Fairmont Taghazout Bay
When you book Fairmont Taghazout Bay in Taghazout, Morocco through our Accor Hera partnership, your stay includes daily breakfast, room upgrades and a $100 hotel credit.
Exclusive Booking Perks
- Daily complimentary breakfast for 2, per room
- VIP Welcome
- USD 100 credit to be spent on property (conditions defined at check-in)
- Early check-in & late check-out (upon availability)
- Upgrade at time of check-in (upon availability)
Location
Fairmont brings its legacy of large-format landmark hotels to Morocco's Atlantic coast, a stretch where the Anti-Atlas mountains descend into fishing villages that have become pilgrimage sites for surfers worldwide. Taghazout itself remains a working Berber settlement where fishermen still haul nets at dawn and women crack argan nuts in cooperatives that predate the surf camps. The village sits 19 kilometres north of Agadir, clinging to a rocky shoreline where Atlantic swells roll in with metronomic consistency.
This is not the medina Morocco of riads and mint tea rituals, but a sun-bleached coast of sandy coves, eucalyptus groves, and the sharp scent of salt spray carried on offshore winds. The neighbouring village of Tamraght pulses with the rhythm of surf tourism, its main street lined with board rentals and tagine joints where conversation drifts between Arabic, French, and broken English.
Al Massira Airport lies 34 kilometres southeast, a straightforward drive along the coastal highway that traces the edge of the Souss-Massa plain.
The coast here is a chain of breaks, each with its own character. Plage Imourane stretches 400 metres from the property, a sandy point where beginners paddle out in flat summer surf and intermediates find long rights when autumn swells arrive. Surfshop and Smiley Surf Shop sit within walking distance, their racks crowded with waxed boards and wetsuits still damp from morning sessions.

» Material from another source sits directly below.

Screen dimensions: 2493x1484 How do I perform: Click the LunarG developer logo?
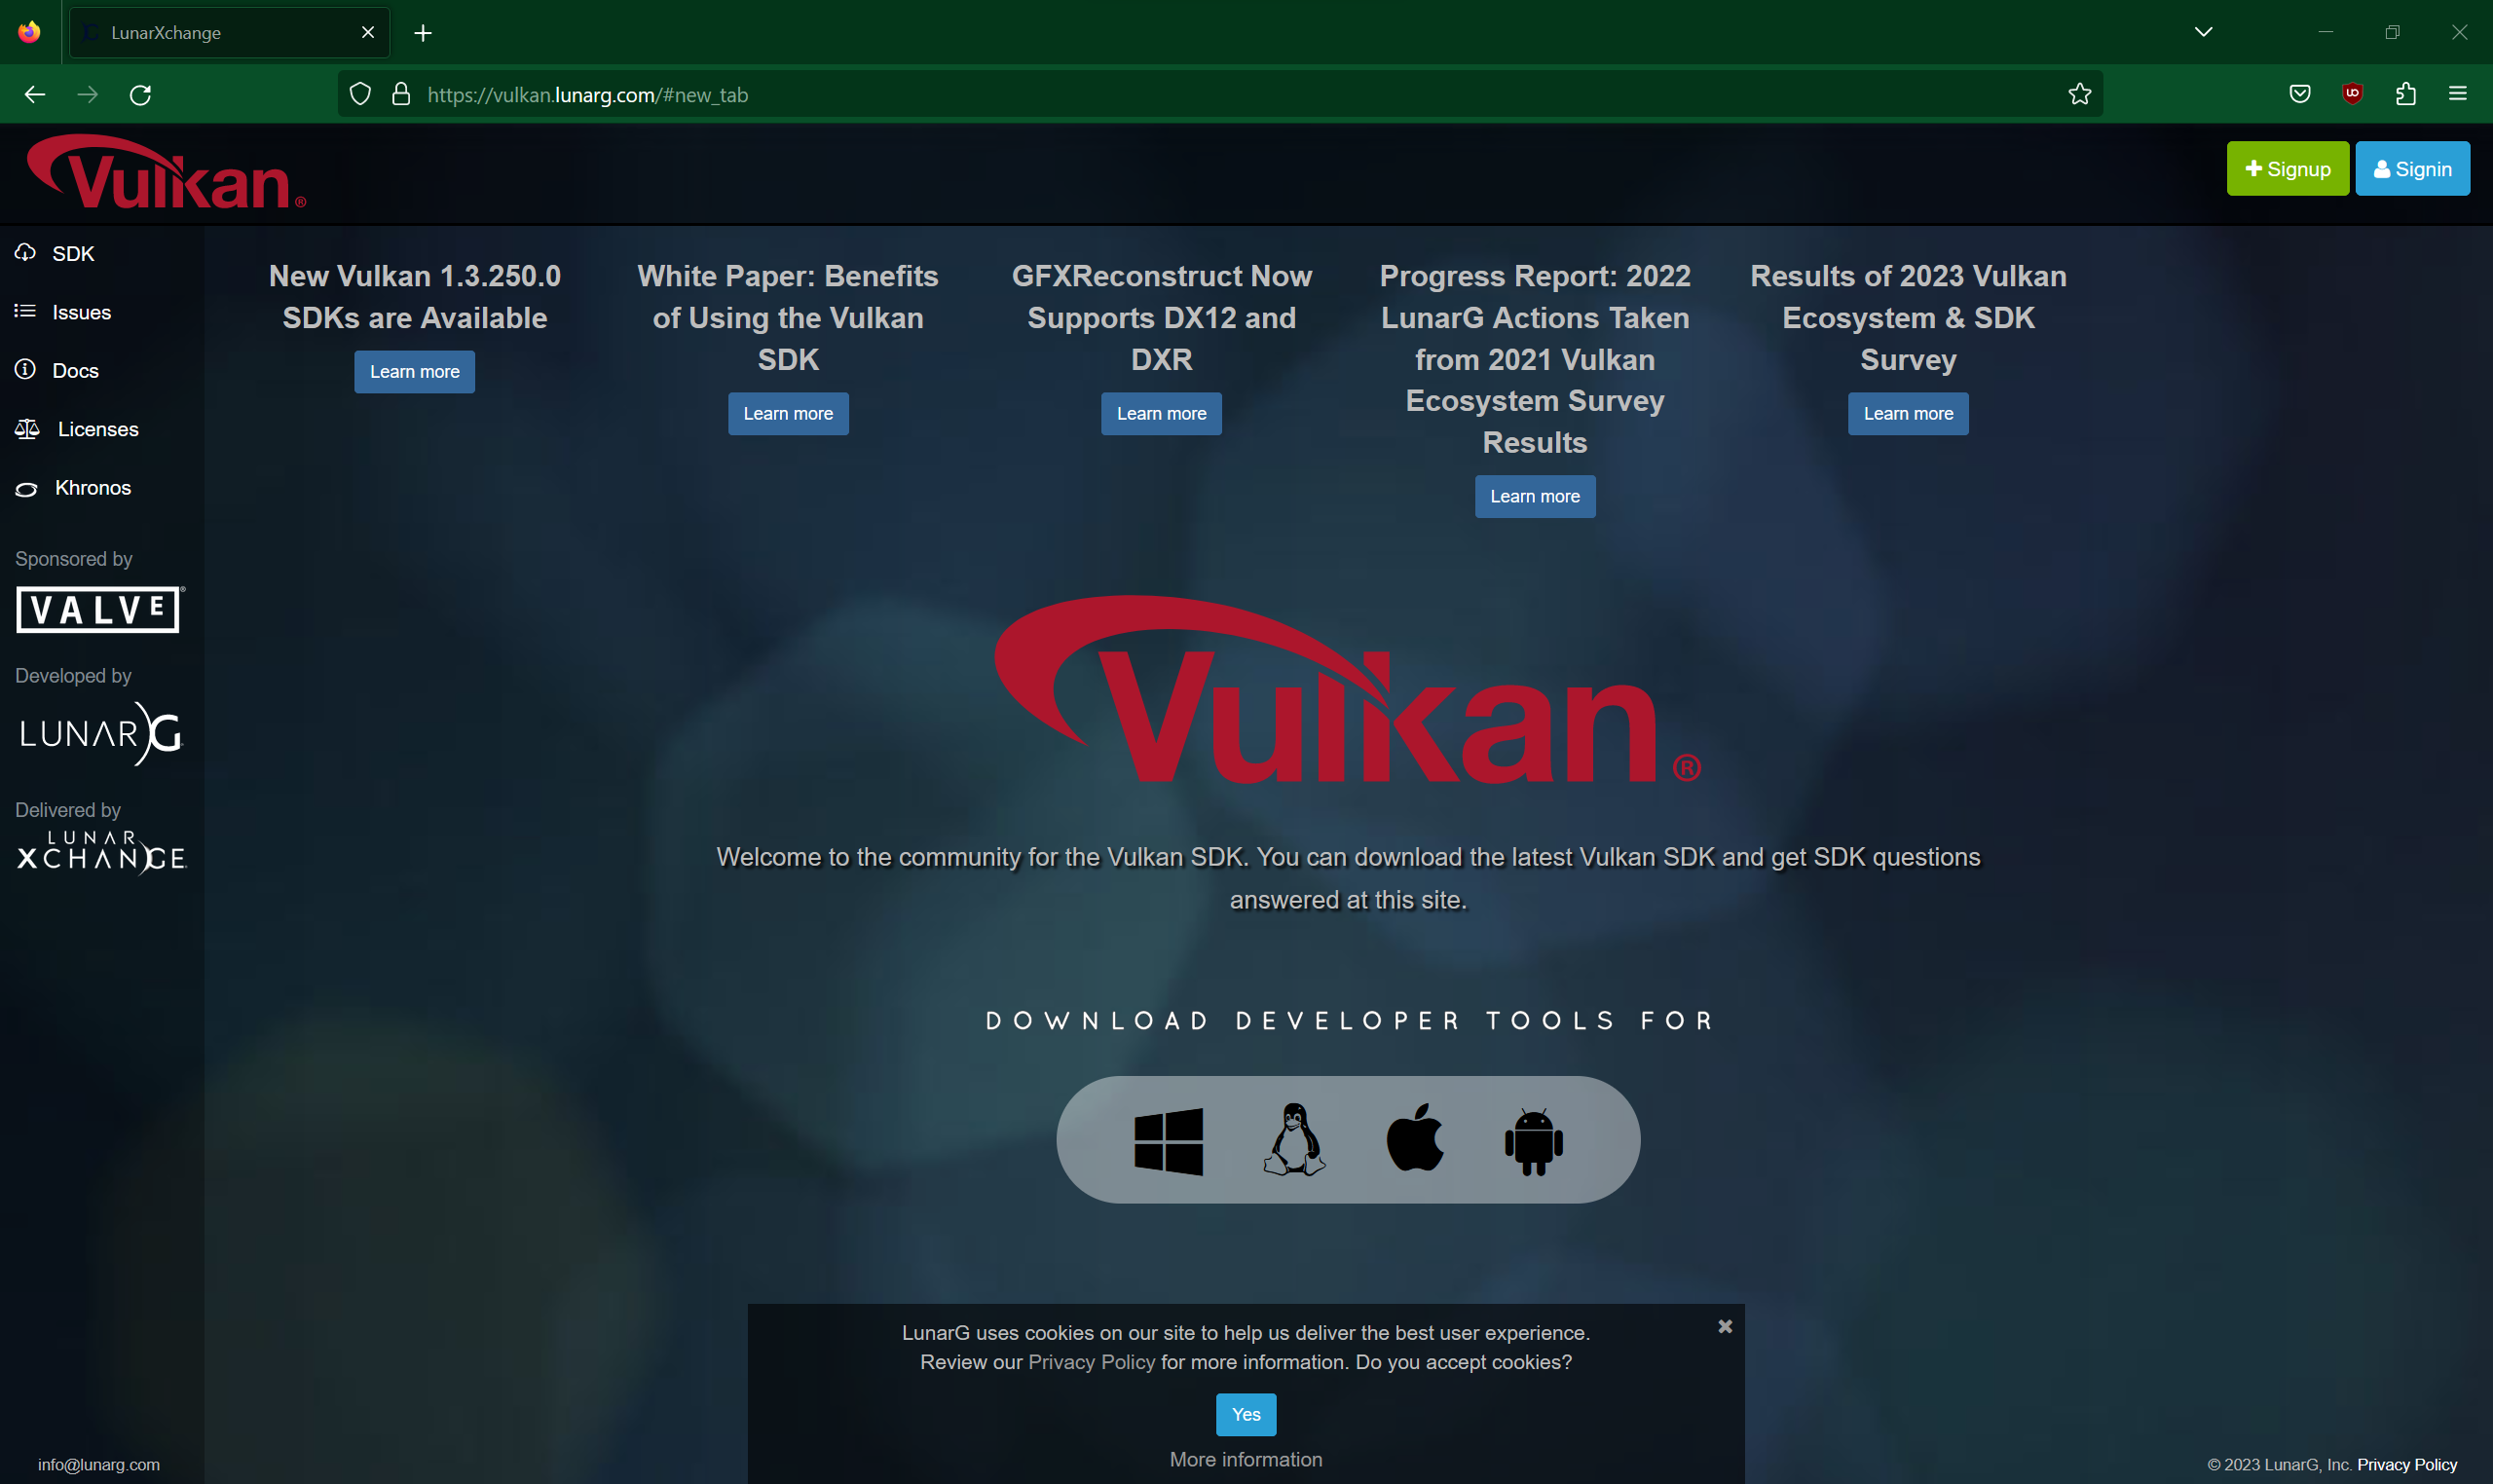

Further north, Plage de Taghazout and Banana Beach draw more advanced riders chasing barrel sections when the swell builds.
Between sessions, the Tuesday Market in Tamraght spills over with pyramid stacks of tomatoes, coriander bundles, and vendors hawking babouches and hand-woven blankets. Golf Tazegzout, a 1.3-kilometre inland track, offers a desert-edge course where fairways fade into scrub. For a deeper pull into the interior, the Cascades d'Immouzer tumble 26 kilometres northeast, a series of waterfalls hidden in a palm canyon where locals picnic under olive trees. Book a guide for the drive into Tamri National Park, 24 kilometres north, where wild ibis stalk the river mouth and argan trees grow gnarled and low along the cliffs.
Summer burns bright and dry. July and August push into the mid-thirties, the air shimmering off the sand, the Atlantic a relief from the heat. Mornings are windless; by afternoon the trade winds gust, flattening the surf and stirring dust from the inland plains.
Autumn brings the best swells, September through November, when water temperatures stay warm but air cools into the low twenties and occasional rain freshens the hills. Winter is mild, daytime highs around 21 degrees, but mornings can be brisk, and December through February see the bulk of the year's rain in short, heavy bursts.
Spring is gentle, March and April warming steadily, wildflowers dotting the roadside before the summer drought sets in. Visit between September and May for the most consistent surf and comfortable exploration.